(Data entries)
Start of Block

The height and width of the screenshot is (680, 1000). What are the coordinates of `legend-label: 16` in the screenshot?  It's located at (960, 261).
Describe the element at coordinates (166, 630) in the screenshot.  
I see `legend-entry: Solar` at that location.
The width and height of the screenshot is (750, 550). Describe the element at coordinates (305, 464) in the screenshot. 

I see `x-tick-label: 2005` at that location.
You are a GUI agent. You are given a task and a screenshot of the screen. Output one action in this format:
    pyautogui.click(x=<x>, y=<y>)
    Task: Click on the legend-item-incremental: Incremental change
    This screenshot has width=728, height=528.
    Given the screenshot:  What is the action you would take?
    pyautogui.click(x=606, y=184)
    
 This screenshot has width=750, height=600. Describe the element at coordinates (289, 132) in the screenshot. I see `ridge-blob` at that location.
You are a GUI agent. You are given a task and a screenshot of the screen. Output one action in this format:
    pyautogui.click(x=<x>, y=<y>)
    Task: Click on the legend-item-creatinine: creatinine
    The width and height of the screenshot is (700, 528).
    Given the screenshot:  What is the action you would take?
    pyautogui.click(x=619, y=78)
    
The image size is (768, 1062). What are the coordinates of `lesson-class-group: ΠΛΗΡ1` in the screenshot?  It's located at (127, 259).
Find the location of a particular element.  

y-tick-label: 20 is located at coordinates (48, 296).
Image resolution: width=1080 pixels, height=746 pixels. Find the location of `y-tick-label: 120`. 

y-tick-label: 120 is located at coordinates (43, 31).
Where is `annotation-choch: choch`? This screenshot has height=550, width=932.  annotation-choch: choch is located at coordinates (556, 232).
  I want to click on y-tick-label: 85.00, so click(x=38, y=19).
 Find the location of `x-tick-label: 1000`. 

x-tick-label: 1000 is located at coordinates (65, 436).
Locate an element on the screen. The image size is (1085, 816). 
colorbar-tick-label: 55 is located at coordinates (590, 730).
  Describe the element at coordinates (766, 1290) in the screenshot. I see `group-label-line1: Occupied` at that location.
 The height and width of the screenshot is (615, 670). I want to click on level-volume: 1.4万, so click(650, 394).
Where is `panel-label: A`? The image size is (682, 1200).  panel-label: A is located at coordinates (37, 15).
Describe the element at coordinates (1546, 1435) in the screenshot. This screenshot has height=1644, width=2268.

End of Block

## What you have to do
Reproduce, word for word, the lines of the material from the one containing "Image resolution: width=1080" through the one containing "y-tick-label: 120 is", with both of those lines included.

## Answer box
Image resolution: width=1080 pixels, height=746 pixels. Find the location of `y-tick-label: 120`. 

y-tick-label: 120 is located at coordinates (43, 31).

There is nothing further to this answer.